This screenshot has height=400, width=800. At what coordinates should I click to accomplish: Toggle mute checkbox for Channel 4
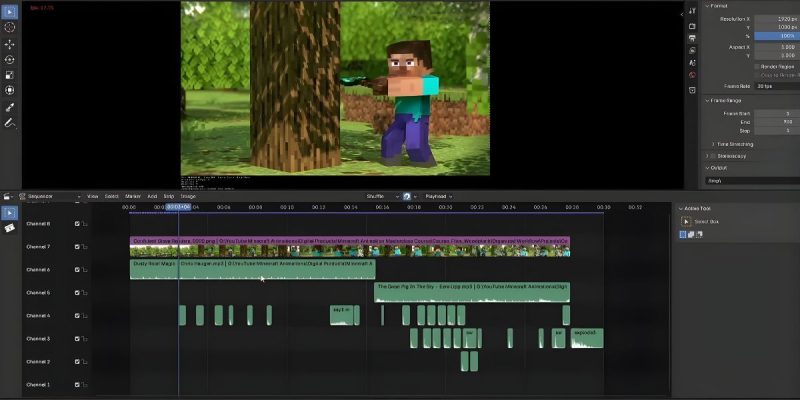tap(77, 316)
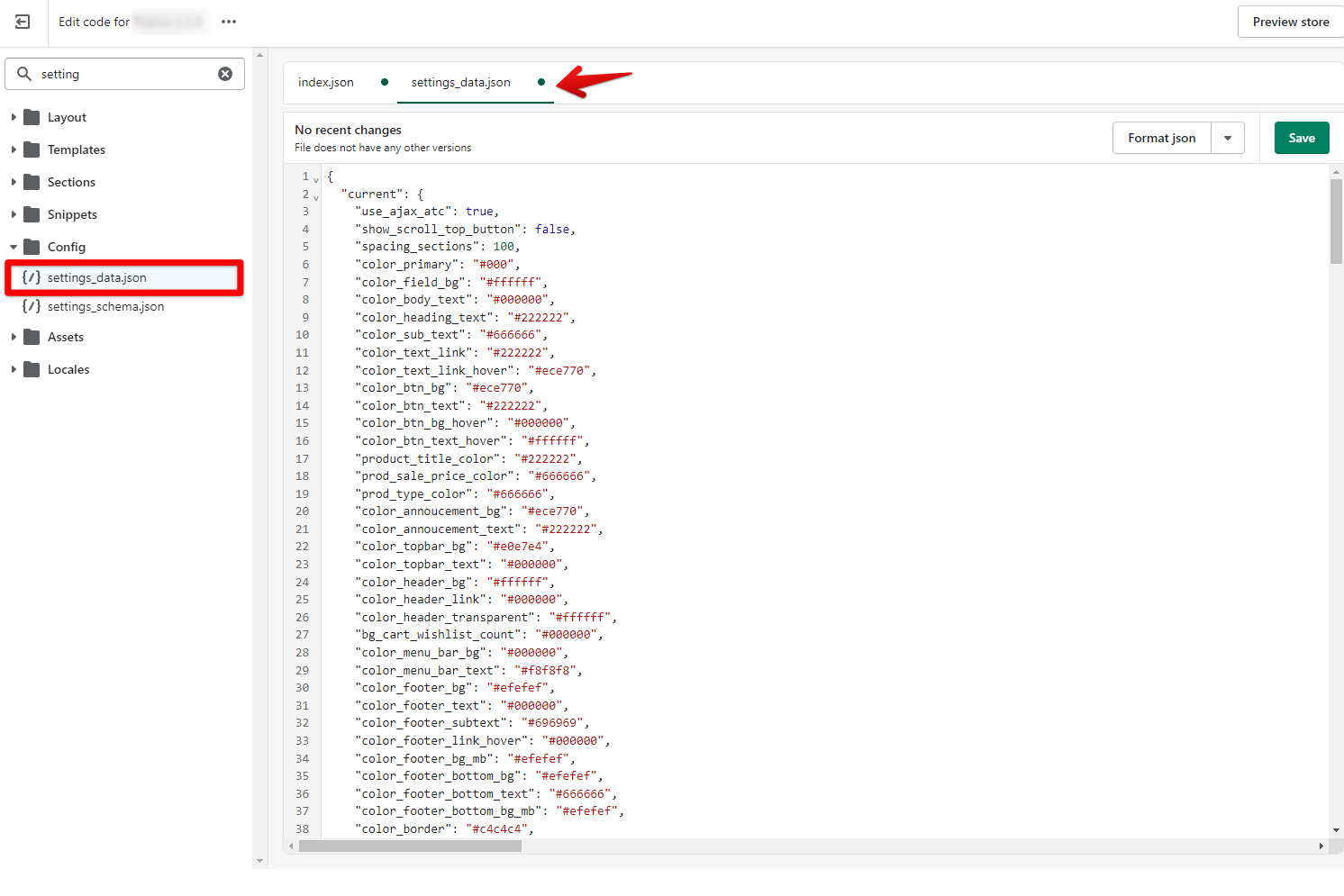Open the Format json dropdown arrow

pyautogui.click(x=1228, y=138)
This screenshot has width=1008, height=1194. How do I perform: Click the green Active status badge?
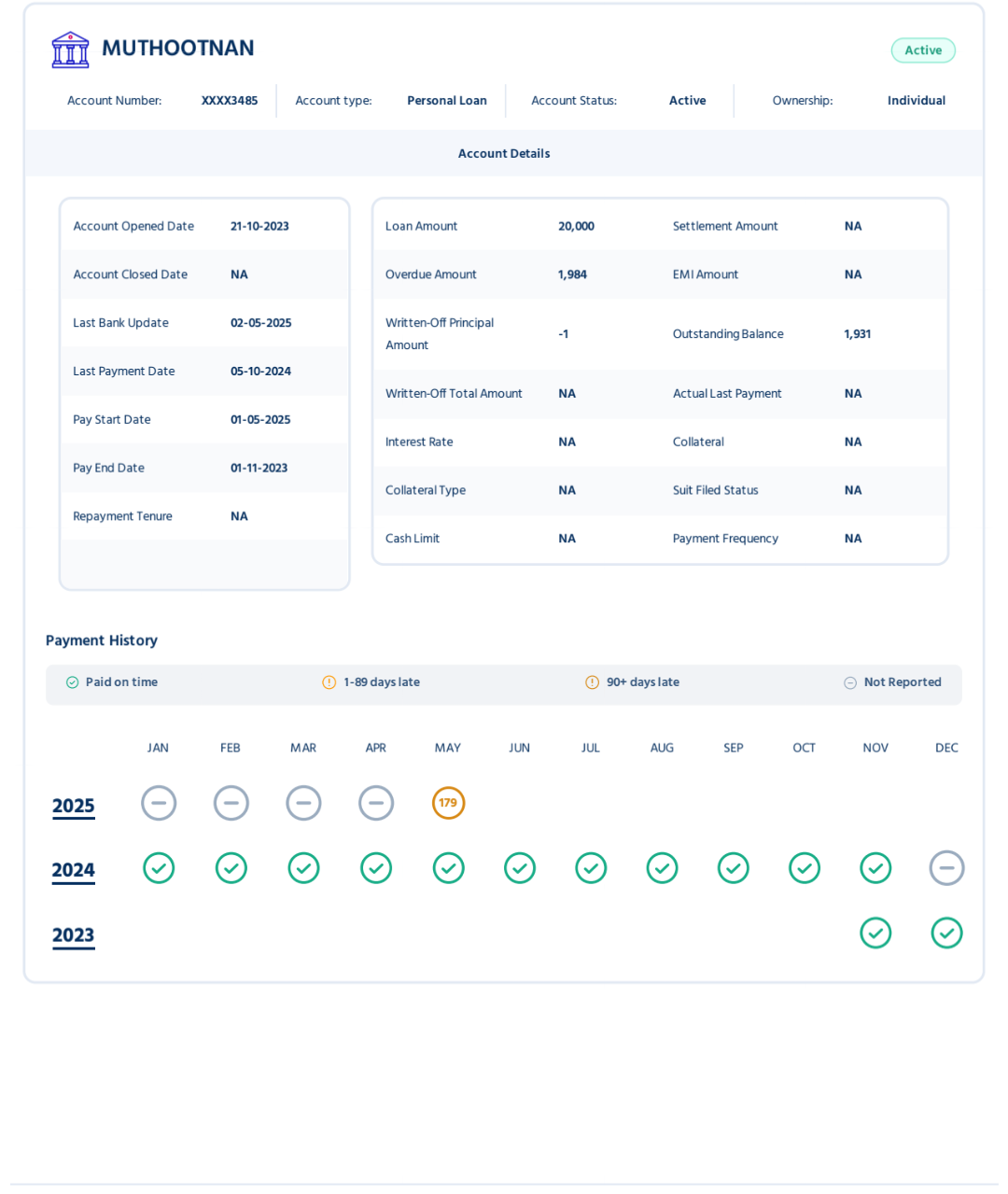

Your instructions ▸
Quote all of the entries word for word, omitting any pictures.

Response ▸
This screenshot has height=400, width=800. At what coordinates should I click to accomplish: Toggle mute checkbox for Channel 4
tap(77, 316)
Open the Format json dropdown arrow

pyautogui.click(x=1228, y=138)
This screenshot has width=1008, height=1194. How do I perform: Click the green Active status badge?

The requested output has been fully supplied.